**Records shown**
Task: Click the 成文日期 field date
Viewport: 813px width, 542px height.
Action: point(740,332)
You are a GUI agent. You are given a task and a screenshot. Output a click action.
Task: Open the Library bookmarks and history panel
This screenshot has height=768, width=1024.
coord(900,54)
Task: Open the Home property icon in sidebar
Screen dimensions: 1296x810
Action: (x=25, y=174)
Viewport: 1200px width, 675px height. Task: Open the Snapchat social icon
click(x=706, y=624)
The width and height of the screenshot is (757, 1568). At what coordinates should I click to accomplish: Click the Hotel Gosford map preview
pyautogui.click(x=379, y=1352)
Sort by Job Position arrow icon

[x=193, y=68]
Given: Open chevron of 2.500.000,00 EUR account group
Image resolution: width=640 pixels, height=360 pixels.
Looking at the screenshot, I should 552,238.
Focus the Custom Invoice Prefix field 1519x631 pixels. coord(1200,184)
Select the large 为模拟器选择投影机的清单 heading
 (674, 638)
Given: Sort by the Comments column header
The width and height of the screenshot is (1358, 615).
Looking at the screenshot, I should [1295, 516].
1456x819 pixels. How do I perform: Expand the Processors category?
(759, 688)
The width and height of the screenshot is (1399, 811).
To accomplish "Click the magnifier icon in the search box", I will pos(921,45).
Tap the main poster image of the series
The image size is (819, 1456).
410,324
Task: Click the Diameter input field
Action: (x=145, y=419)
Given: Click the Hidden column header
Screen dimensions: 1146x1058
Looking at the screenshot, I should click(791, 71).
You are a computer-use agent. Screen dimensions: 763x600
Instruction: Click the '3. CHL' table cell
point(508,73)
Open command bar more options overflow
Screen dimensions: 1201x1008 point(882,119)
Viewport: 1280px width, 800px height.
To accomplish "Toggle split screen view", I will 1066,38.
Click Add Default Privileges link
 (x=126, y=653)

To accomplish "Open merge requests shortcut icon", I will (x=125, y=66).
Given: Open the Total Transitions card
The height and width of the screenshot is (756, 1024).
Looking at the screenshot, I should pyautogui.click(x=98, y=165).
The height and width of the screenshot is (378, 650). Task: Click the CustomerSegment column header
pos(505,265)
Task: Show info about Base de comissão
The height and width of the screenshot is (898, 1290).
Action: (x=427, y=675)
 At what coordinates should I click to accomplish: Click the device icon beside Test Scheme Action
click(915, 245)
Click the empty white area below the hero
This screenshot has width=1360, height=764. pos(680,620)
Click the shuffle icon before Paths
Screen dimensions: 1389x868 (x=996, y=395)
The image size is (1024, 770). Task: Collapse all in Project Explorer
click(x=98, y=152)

**Task goal**
Whenever the string "agent" turns up in a line of the material, that line counts; say how many such lines there are, giving the number only.

**Result of this exercise**
2